Что рассказали ему там стебли соломы, выброшенные из нищенской подстилки Абеля, и кораллы Голды, устилавшие пол, рассыпанные среди этой соломы красневшие, будто капли крови? Что рассказала ему лежавшая на полу переломленная пополам прялка девушки и старая, очень старая Библия старика, изорванная в клочки?.. Это было длинное мучительное, кровавое повествование. Юноша слушал его, прижавшись лицом к холодной дырявой стене, заломив руки над головой. Это было такое длинное повествование, что часы уплывали, а он все слушал его и вторил ему отчаянным биением своего сердца и глухими стонами, время от времени вырывавшимися сквозь его сжатые и посиневшие губы.
Когда Меир снова появился у открытых дверей хаты, солнце позолотило уже часть горизонта. При свете дня видно было, как он ужасно изменился. Его лоб с красным шрамом был измят и покрыт морщинами, словно за эту ночь и утро над ним пронеслись долгие и тяжелые годы, полные горя. Мрачным отчаянием горели его глаза из-за полуопущенных век, а руки его бессильно повисли, словно в изнеможении или от смертельной усталости. Минуту он стоял так; было видно, что воображением и памятью он прислушивался к звукам того голоса, которого он уже никогда не услышит… Вдруг он почувствовал, что какая-то слабая рука потянула его за одежду, и услышал чей-то голос, сказавший:
— Mopeйне!
Перед ним стоял Лейбеле, смотрел на него своими огромными грустными глазами и протягивал к нему руку, державшую желтый сверток бумаг.
Казалось, что вид этого свертка напомнил Меиру что-то важное, пробудил его от сна, призвал его к чему-то, что было для него свято и непреложно. Меир провел по лицу обеими руками, а потом взял из рук ребенка предсмертную рукопись Сениора и, когда почувствовал ее в своей руке, поднял голову, глаза его снова блеснули отвагой и решимостью.
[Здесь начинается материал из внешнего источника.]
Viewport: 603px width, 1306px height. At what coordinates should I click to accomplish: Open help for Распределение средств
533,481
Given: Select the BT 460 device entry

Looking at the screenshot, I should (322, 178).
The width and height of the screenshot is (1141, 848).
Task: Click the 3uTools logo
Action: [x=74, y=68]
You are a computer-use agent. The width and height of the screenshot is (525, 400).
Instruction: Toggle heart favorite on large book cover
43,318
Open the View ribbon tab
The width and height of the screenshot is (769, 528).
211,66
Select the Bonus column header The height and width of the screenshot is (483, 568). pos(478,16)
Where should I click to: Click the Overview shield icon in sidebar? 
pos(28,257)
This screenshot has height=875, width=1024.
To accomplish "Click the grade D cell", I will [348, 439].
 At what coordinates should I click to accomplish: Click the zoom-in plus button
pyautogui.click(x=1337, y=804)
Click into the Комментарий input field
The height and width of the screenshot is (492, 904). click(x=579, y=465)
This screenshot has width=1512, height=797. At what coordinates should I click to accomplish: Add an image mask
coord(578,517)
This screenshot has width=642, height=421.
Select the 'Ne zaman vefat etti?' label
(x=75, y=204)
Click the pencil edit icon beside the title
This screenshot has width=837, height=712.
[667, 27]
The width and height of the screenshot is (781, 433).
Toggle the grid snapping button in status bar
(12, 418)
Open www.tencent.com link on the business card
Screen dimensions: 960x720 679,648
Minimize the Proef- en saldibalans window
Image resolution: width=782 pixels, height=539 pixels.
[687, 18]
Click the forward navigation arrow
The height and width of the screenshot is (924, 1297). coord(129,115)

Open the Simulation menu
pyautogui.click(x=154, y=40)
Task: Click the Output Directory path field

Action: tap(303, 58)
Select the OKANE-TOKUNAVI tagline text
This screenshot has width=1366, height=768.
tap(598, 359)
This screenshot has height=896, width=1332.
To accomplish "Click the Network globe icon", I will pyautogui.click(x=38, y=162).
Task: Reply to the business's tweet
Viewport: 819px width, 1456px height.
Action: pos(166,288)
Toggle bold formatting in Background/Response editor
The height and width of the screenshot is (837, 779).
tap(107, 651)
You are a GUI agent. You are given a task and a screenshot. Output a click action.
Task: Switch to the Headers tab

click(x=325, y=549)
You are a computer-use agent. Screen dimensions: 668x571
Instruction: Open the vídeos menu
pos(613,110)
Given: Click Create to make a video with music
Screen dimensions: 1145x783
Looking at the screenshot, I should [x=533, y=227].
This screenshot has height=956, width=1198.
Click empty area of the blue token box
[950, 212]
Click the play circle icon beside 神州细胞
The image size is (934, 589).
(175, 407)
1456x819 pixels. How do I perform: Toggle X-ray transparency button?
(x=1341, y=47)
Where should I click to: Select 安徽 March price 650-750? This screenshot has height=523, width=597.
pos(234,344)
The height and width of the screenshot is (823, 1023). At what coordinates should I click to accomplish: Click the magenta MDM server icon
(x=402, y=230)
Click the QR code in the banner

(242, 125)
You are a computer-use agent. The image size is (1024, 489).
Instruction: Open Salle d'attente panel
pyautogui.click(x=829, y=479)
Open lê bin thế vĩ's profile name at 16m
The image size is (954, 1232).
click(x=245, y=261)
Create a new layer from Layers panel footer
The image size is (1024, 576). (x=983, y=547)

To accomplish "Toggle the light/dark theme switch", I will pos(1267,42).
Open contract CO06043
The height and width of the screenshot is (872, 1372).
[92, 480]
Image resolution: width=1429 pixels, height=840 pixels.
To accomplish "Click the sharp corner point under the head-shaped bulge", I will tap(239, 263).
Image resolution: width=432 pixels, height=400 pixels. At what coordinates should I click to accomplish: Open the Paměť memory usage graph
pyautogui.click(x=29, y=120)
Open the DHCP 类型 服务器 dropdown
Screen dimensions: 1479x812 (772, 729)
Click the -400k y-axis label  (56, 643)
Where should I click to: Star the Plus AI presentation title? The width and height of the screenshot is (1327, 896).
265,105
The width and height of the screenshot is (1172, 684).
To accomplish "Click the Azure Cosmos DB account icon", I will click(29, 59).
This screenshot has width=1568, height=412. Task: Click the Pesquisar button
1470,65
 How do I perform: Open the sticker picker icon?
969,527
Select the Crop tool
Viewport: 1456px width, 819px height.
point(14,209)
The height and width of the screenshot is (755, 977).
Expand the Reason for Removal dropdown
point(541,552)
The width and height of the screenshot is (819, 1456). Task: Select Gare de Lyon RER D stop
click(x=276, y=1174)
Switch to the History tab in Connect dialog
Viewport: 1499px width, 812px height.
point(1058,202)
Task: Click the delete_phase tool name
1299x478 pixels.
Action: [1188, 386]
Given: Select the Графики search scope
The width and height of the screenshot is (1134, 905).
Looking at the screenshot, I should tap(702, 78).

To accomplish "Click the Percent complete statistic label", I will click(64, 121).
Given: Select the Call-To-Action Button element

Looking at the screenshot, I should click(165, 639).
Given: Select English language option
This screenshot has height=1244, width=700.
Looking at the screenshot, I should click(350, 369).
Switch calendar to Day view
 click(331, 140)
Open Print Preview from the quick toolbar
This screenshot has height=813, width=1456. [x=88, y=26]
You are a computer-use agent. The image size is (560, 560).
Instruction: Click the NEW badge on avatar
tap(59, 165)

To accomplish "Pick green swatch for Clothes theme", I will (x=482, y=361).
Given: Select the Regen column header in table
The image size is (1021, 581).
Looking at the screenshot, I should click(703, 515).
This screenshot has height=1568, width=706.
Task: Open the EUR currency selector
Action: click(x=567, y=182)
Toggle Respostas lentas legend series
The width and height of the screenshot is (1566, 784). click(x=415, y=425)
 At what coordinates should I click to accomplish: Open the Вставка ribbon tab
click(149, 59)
Он смотрел на местечко, пробуждавшееся от сна, и долго что-то тихо говорил, не столько, может быть, внятными словами, сколько еще только ищущей слов мыслью. Говорил что-то о доме Израиля, о старом величии его и о великих его грехах, о том, что никогда не покинет его и не отплатит ему проклятием за проклятие; что понесет к чужим народам завет примирения, что будет пить из источника мудрости и когда-нибудь вернется сюда…
— Когда-нибудь… когда-нибудь… — долго повторял он, думая о далеком, наверное, далеком будущем, обводя взглядом, стены низкой хаты, словно навеки прощаясь в душе со своим мимолетным, горячим и чистым, но так ужасно прерванным сном любви.
Потом он стал медленно подыматься в гору.
Ребенок, оставшийся у дверей хаты, стоял некоторое время неподвижно, смотря вслед уходящему. Через минуту его глаза, широко открытые, начали заволакиваться слезами. Когда же Меир дошел до половины холма, ребенок громко заплакал, но тотчас же замолчал и направился вслед за ним; сначала он шел торопливо, но, очутившись в нескольких шагах от уходившего Меира, замедлил шаги и, засунув руки в рукава одежды, пошел дальше уже медленно и важно.
Таким образом, идя друг за другом, проклятый юноша и дитя бедняка исчезли за холмом. Перед ними развернулась лентой песчаная дорога, ведущая в широкий, неведомый мир.
Достиг ли цели, к которой так жадно рвался этот униженный, проклятый, лишенный всего человек? Нашел ли он в широком неведомом ему мире таких людей, которые настежь открыли бы перед ним двери и сердца свои и проторили бы ему дорогу к источнику мудрости?
Вернулся ли, вернется ли он когда-нибудь в свои родные места, чтобы принести туда вместе с прощением тот свет, силой которого «кедр ливанский» подымется там, где стелется «низкий терновник»? Не знаю.
Слишком недавняя это история, чтобы она могла уже иметь свой конец. Но именно потому, что эта история и многие, многие, подобные ей, еще далеки от своего конца, — читатель! какая бы кровь ни текла в твоих жилах, какому богу ты сам ни поклонялся бы, — если встретишь когда-нибудь на своем пути Меира Эзофовича, поторопись искренно подать ему руку братской помощи и дружбы!